● What you have to do:
Look through the listing below and write out exactly the lines from the line with "The height and width of the screenshot is (672, 1080)." to the line with "Screen dimensions: 950x950", both included, and no others.

● Data shown:
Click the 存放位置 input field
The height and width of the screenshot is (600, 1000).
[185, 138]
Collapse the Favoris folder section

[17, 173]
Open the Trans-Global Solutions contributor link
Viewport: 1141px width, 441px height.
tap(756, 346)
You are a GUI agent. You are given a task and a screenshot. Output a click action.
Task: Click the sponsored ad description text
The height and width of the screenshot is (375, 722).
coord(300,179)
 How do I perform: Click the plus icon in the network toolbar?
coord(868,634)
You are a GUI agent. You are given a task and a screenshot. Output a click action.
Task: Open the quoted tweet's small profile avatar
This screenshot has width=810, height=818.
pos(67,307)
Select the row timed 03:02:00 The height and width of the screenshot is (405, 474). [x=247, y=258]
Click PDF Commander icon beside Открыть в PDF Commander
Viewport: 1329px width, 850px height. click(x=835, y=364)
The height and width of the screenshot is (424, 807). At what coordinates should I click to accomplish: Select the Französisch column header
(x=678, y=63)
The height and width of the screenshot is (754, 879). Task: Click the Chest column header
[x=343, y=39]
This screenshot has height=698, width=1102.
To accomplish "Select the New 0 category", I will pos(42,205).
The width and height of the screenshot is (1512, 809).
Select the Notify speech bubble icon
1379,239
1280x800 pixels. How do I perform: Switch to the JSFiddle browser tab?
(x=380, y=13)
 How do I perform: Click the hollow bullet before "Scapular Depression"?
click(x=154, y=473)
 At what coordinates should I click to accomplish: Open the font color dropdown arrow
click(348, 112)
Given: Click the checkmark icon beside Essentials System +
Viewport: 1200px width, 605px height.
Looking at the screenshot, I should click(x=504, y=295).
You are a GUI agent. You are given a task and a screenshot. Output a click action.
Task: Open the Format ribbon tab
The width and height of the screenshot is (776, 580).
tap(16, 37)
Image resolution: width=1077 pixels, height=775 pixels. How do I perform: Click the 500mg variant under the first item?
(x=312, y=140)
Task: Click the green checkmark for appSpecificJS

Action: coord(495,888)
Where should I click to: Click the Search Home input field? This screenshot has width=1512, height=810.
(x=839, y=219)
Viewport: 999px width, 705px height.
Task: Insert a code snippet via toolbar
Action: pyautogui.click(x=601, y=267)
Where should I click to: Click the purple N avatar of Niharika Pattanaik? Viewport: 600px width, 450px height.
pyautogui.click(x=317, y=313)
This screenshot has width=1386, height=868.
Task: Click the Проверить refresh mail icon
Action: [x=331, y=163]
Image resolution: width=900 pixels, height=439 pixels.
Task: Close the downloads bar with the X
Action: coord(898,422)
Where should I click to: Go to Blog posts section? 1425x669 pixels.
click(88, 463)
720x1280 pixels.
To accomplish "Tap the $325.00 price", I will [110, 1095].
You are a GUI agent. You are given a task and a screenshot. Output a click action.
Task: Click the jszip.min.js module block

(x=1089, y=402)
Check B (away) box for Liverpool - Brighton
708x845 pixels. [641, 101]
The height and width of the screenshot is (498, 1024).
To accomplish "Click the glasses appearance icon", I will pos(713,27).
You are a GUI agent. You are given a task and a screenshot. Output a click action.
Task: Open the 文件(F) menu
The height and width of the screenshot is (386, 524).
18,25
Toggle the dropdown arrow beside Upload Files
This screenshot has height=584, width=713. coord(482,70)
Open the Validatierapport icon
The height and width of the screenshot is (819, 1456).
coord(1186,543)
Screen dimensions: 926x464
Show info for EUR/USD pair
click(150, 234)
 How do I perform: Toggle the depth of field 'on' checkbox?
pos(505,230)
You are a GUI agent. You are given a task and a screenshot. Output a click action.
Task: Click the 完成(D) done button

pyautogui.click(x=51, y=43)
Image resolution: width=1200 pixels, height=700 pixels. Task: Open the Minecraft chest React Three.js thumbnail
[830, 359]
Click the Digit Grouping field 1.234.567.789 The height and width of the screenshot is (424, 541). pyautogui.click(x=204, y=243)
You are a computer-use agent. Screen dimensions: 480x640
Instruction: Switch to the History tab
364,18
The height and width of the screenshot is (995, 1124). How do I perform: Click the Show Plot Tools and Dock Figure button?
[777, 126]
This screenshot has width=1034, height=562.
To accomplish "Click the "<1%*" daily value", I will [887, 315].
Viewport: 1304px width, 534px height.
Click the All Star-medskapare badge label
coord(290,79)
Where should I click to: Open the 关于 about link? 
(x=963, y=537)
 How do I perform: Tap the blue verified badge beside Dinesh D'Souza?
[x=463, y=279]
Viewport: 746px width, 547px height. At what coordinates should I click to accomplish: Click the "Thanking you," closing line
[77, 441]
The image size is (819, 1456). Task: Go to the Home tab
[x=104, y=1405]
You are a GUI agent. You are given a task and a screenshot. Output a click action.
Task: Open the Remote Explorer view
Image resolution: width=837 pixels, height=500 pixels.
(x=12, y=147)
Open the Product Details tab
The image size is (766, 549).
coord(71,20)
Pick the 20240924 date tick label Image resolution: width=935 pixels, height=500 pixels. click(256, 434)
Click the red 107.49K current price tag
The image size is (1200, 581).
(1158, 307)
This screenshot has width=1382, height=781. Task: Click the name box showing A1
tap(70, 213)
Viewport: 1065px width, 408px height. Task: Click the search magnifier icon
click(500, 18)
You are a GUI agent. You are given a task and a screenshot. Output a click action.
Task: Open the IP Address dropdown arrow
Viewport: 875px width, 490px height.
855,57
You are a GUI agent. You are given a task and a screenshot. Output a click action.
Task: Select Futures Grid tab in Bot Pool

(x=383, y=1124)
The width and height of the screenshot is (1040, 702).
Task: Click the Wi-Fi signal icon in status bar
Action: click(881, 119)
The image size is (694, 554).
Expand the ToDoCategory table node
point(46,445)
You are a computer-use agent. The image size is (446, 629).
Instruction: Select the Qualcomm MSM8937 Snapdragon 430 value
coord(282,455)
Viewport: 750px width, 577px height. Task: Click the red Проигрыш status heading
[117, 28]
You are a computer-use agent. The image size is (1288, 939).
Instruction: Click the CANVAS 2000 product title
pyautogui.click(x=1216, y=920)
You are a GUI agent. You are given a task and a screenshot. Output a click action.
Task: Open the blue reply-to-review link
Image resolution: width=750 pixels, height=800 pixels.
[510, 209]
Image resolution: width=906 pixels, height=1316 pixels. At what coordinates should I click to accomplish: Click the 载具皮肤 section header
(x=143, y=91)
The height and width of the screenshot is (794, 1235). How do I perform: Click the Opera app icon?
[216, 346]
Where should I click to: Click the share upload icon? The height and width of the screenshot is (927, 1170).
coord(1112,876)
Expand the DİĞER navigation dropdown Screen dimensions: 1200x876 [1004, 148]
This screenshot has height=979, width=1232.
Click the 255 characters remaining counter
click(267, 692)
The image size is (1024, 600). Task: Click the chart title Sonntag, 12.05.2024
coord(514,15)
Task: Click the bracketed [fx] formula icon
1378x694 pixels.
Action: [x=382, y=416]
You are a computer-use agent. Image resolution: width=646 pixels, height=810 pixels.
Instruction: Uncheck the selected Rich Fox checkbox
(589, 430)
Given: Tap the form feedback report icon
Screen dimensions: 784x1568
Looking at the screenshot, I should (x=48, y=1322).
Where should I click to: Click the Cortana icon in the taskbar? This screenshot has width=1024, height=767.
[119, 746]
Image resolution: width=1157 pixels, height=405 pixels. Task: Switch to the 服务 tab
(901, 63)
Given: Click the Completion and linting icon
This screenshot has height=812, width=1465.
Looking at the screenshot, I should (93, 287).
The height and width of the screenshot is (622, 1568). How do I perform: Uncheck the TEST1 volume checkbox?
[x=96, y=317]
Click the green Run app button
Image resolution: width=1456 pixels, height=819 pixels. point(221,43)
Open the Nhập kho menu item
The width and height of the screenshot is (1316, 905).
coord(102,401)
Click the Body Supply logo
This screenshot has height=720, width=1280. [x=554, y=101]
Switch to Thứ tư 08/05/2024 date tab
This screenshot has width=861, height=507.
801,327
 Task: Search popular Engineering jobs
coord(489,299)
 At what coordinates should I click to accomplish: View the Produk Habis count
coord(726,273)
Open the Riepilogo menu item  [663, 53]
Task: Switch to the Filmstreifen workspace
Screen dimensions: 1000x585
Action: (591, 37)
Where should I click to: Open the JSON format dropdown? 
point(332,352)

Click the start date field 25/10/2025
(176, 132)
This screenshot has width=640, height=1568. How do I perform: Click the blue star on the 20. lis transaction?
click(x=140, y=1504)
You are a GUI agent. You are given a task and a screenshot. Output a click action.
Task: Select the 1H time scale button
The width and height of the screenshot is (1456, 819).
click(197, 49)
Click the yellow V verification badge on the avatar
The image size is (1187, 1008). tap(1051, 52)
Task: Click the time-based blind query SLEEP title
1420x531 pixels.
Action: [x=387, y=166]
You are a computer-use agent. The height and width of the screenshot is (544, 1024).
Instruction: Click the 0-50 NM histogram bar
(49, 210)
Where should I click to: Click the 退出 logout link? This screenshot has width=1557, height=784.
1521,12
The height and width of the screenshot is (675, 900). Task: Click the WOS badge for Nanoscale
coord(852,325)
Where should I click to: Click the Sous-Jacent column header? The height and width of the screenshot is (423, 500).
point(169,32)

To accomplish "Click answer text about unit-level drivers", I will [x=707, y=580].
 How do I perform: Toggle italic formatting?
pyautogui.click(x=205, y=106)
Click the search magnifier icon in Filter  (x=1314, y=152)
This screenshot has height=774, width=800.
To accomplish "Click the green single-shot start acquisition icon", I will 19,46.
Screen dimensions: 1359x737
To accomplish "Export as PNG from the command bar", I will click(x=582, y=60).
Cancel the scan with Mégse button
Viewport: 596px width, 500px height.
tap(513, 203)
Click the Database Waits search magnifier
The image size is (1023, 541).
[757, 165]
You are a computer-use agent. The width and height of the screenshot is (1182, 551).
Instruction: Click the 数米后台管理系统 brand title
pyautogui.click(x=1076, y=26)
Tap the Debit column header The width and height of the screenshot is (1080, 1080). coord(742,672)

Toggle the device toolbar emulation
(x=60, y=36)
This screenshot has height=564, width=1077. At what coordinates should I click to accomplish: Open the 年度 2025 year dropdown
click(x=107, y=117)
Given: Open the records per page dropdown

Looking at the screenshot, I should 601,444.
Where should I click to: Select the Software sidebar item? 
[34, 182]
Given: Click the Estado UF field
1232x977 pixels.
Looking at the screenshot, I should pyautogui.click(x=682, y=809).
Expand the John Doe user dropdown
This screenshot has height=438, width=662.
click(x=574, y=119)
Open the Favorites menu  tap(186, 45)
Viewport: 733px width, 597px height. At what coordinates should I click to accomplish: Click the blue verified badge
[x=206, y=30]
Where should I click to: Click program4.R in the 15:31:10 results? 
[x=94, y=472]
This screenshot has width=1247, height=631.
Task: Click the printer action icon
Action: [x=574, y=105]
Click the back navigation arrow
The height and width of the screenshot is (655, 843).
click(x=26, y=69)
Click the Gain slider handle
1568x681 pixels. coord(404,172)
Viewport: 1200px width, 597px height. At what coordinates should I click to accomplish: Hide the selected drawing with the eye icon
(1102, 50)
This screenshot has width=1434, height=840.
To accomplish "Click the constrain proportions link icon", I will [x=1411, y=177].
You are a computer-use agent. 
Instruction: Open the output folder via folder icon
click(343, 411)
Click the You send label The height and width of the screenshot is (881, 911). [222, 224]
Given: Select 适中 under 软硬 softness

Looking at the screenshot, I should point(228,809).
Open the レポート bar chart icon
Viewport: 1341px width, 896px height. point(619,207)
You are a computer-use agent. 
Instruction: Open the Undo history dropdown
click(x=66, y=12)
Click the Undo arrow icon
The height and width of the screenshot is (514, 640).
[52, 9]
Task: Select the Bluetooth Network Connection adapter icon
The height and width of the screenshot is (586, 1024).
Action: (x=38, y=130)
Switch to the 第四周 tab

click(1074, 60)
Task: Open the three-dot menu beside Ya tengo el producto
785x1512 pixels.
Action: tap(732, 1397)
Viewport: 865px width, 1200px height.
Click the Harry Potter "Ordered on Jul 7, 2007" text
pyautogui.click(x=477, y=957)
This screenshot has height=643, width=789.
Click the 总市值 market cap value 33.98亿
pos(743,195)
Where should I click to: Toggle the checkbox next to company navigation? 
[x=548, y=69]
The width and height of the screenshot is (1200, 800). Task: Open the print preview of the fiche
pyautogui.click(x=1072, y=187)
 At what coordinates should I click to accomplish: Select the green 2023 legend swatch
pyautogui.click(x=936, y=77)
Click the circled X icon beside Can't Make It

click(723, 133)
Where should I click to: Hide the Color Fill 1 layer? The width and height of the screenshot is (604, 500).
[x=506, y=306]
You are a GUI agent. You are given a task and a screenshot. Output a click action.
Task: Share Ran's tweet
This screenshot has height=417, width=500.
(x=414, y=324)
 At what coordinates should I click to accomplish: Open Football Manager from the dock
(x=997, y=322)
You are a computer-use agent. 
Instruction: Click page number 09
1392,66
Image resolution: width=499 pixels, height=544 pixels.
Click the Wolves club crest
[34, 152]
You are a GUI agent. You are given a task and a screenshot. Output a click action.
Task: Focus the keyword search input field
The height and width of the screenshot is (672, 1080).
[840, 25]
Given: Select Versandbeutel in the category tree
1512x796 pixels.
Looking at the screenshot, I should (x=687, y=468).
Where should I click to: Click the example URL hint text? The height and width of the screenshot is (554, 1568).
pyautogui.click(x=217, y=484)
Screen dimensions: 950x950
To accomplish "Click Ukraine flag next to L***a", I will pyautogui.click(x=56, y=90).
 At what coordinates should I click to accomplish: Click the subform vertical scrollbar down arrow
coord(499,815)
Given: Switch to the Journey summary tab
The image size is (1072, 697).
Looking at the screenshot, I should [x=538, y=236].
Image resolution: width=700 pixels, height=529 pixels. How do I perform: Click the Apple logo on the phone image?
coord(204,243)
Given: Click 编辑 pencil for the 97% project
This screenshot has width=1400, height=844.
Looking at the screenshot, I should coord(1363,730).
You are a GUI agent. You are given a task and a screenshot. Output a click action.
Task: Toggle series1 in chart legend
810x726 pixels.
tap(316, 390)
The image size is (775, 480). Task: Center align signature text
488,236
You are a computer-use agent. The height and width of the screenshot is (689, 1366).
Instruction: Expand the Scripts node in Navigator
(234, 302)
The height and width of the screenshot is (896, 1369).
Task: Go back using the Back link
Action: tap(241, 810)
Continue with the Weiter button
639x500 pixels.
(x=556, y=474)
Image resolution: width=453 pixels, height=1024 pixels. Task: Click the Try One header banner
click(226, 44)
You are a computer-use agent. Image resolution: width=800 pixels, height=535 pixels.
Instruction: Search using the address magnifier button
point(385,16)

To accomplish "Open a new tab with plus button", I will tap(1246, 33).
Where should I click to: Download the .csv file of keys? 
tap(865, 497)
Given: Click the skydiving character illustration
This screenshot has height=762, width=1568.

● Solution for this task:
The height and width of the screenshot is (672, 1080).
[840, 25]
Given: Select Versandbeutel in the category tree
1512x796 pixels.
Looking at the screenshot, I should (x=687, y=468).
Where should I click to: Click the example URL hint text? The height and width of the screenshot is (554, 1568).
pyautogui.click(x=217, y=484)
Screen dimensions: 950x950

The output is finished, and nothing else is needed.